4.2. Excitation Time vs. Type of Material
It has been observed that as long as the transmitted frequency irradiates a material, this material charges until it reaches its maximum charge. This is called excitation time. As the charging of the material increases over time, the inertial feedback force observed on the antenna also increases, and the maximum value of deceleration is recorded. After the period of maximum charging ends, a period of time follows where the material cannot absorb any more energy, so it gradually discharges. This time corresponds to the relaxation time of the material. During this relaxation period (discharging) it is also evident that this deceleration effect diminishes.
These observations are proven based on the next diagram, Figure 4. In this diagram, we notice that for both ibuprofen and paracetamol, there is a charging period that corresponds to approximately 1440 s when the same amount of these two substances is used. At 1440 s, the resonance occurs, so we have the maximum deceleration for both substances, and then there is the discharge period where the deceleration decreases. Relaxation time is examined in the following section.
It is also important to note that the maximum charging time is independent of the substances used. Different substances of the same amount will obtain the maximum deceleration at the same period of time. Therefore, we can safely say that we cannot use this method to distinguish the substances solely by their recorded charging time. Although differences in the absolute amplitude values of deceleration between the two substances can be seen, they are not the primary focus and scope of this research. Our main interest lies in determining the time taken by the material sensors to achieve maximum deceleration (resonance) upon detection by the sensor.
It should be noted that we used 40 g of each substance, i.e., 40 g of paracetamol and 40 g of ibuprofen, and that the signal amplitude is the same as it was in the previous part of the experiment, that is, 10%.
4.3. Charging Time vs. Material Quantity
Observing the diagrams below, it is evident that the charging time is independent of the amount of material used. In the case of ibuprofen (Figure 5A), 40 g was used in the first measurement and 115 g in the second. In both cases, we notice that the deceleration achieves its maximum value at 1440 s. The same thing happens during the detection of paracetamol (Figure 5B), where 40 g and 1060 g of this substance are used. Both in the case of ibuprofen and in the case of paracetamol, regardless of quantity, the maximum charge, and therefore the maximum deceleration, is observed at 1440 s (24 min).
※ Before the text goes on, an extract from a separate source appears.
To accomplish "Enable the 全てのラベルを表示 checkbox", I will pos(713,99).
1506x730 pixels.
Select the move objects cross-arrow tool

Nevertheless, based on the following diagrams, we notice that the maximum deceleration depends on the type of material. Different kinds of materials have different values of deceleration. Paracetamol has higher deceleration than ibuprofen (Figure 5A,B).
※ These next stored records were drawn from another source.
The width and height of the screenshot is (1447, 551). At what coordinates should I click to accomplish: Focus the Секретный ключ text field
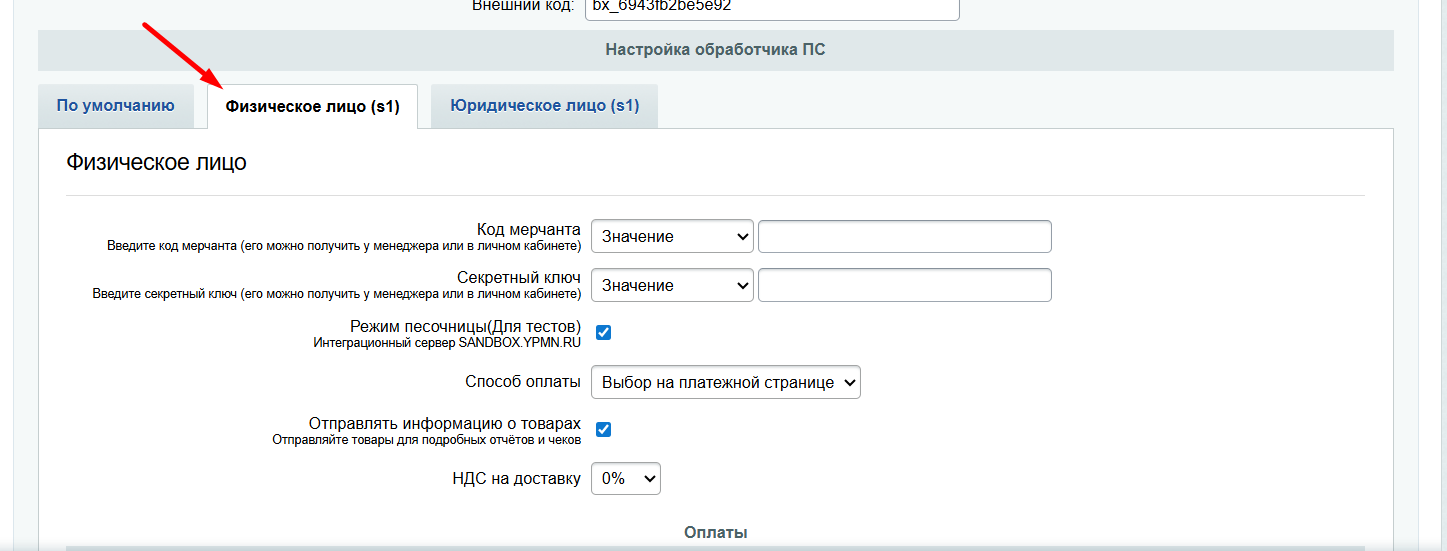pos(904,285)
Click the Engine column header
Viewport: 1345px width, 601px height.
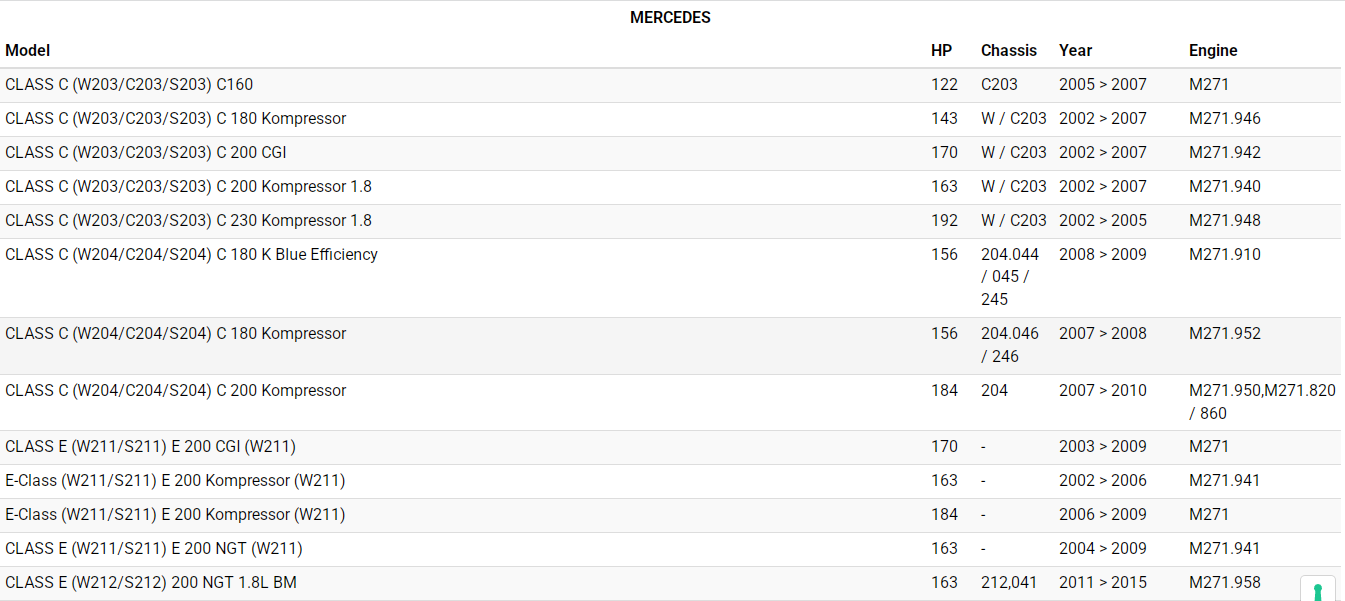click(1212, 50)
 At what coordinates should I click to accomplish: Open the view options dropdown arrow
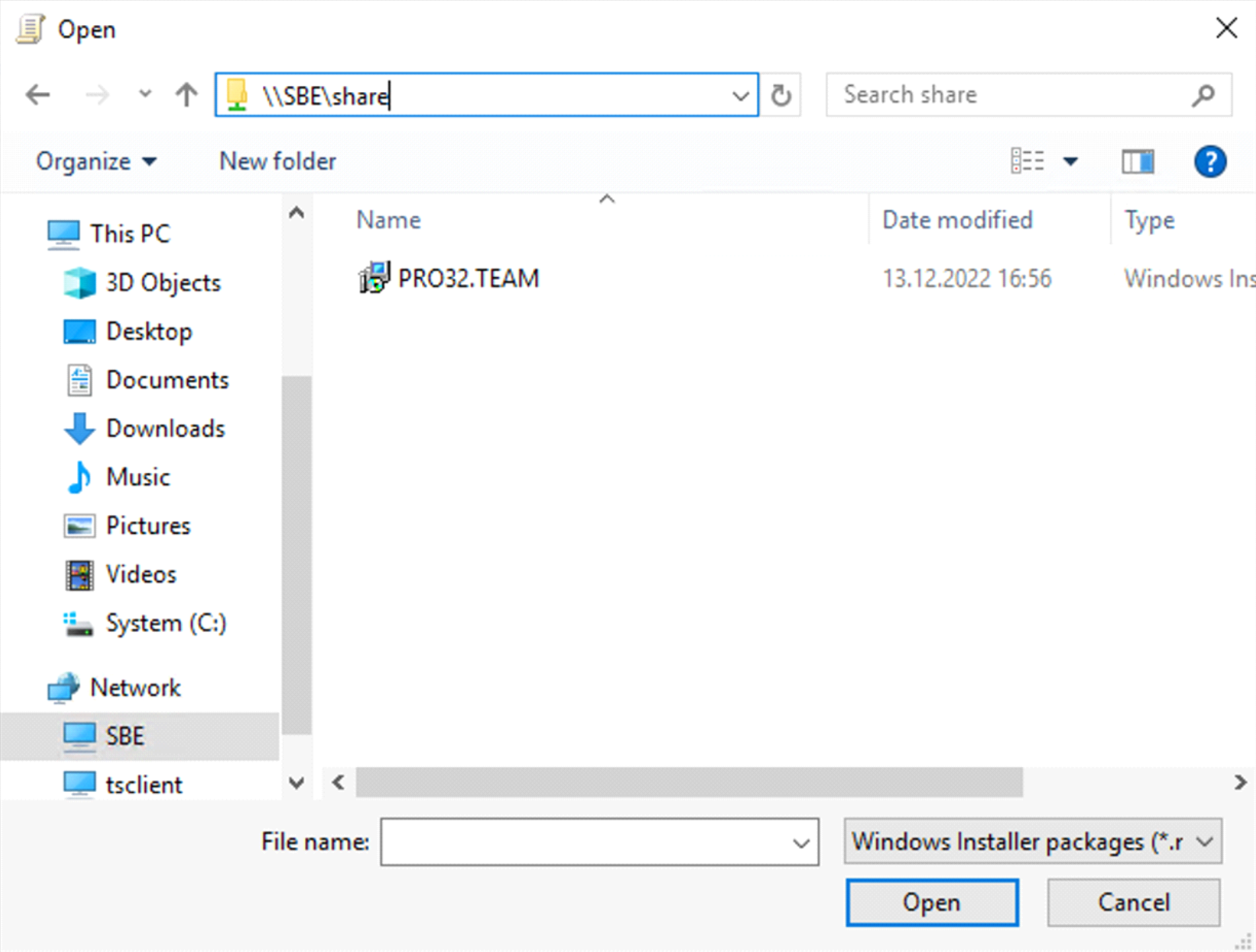pos(1070,162)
According to the two previous diagrams, it is obvious that there is no significant change in the time of charging relative to the quantity of the materials. All the materials gain their maximum charge at a fixed period of about 1440 s. Observing the two diagrams though, it is obvious that the maximum deceleration depends on the kind of material used. Paracetamol has a higher value of deceleration than ibuprofen. It has been observed in Figure 5 that the amount of material influences the deceleration to some extent. However, the correlation between the two magnitudes is currently not clear. Additional research is required to confirm this connection. Please note that the focus of this paper is solely on the effects of a material on charging time, and it does not explore its influence on deceleration.
The signal amplitude that was used was 10%.
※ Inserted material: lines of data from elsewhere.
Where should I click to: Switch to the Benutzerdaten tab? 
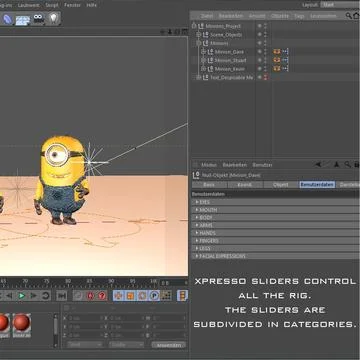317,185
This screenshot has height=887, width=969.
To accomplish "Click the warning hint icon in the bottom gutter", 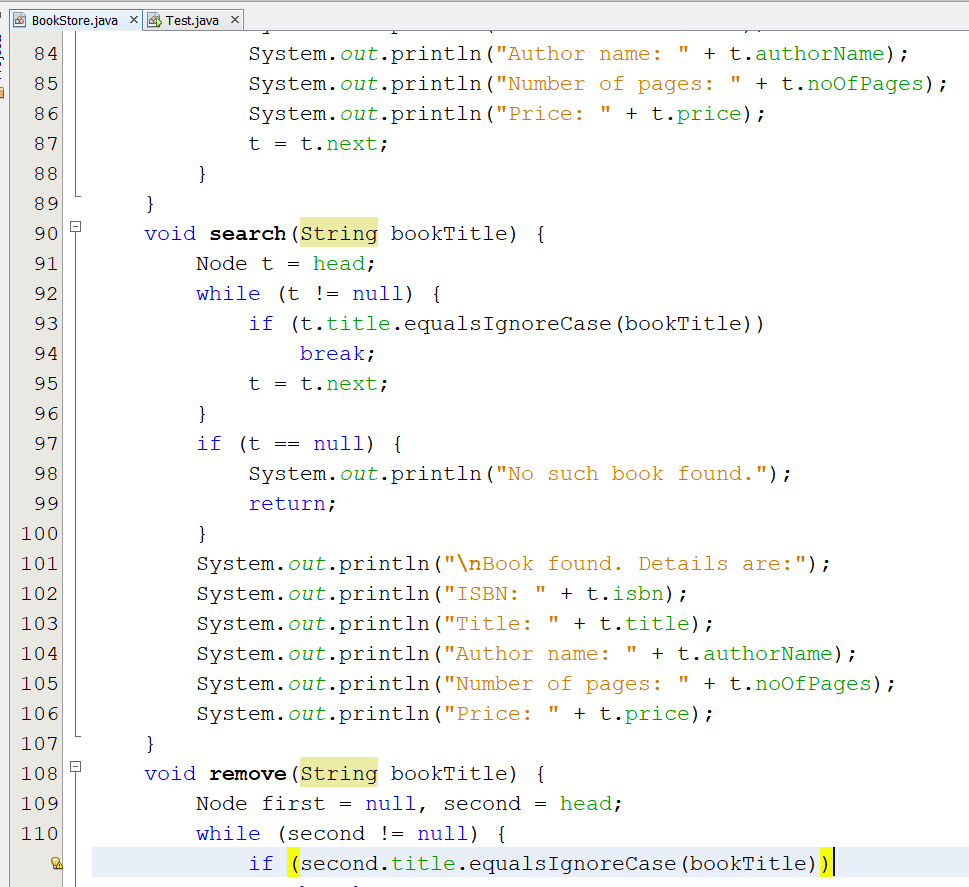I will click(57, 861).
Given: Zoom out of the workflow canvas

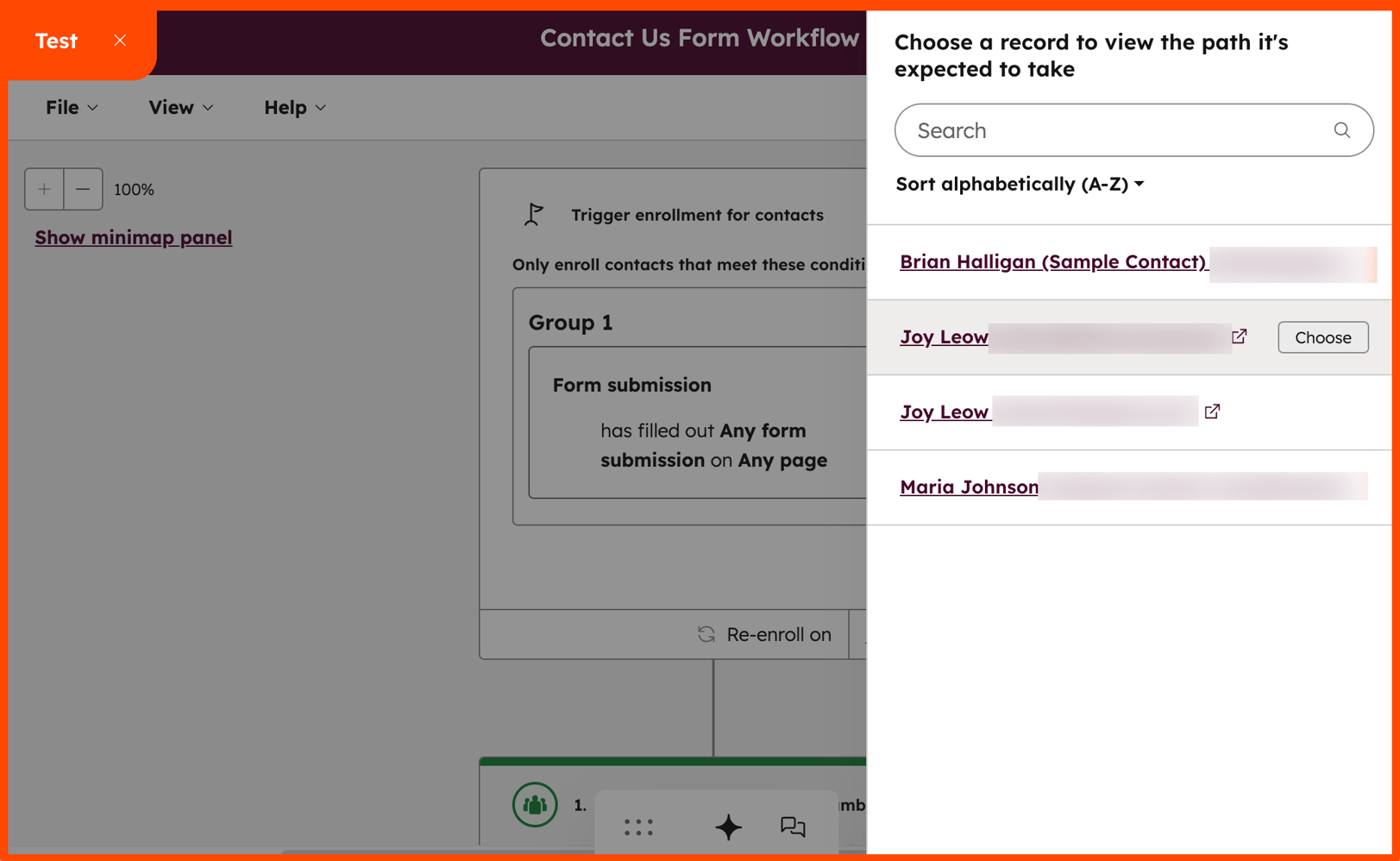Looking at the screenshot, I should (x=83, y=189).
4.4. Response to Sensor Signal Amplitude
In this phase of the experiment, we studied the relation of the materials’ charging time with the amplitude of the emitted signal from the active sensor. In contrast to the previous experiments mentioned, this time we observed a direct dependence of these two quantities, signal strength versus charging time.
More specifically, it was observed that as the intensity of the emitted radiation increases, it causes the charging time to decrease. From repeated measurements, however, we observed that the two characteristics we measure, signal strength versus charging time, are inversely proportional (not linear), as shown in Figure 6. For this specific part of the experiment, 1060 g of paracetamol was used.
So, we observe based on Figure 6 the direct dependence of the charging time on the intensity of the radiation emitted by the sensor. More specifically, as the intensity—i.e., the amplitude—emitted by the sensor increases, the time needed to reach the maximum charge decreases.
We notice that the maximum charge is reached at 1500 s (25 min) when the amplitude is 10% (Figure 6a). In the case that the sensor emits radiation of 25% intensity, then the maximum charging time corresponds to 1000 s (17 min) (Figure 6b). In Figure 6c, we see that the maximum charging time occurs at 700 s (12 min) when the intensity of the transmitted frequency is 50%. Finally, we notice based on Figure 6d that when the amplitude is 75%, the maximum charging time corresponds to 600 s (10 min).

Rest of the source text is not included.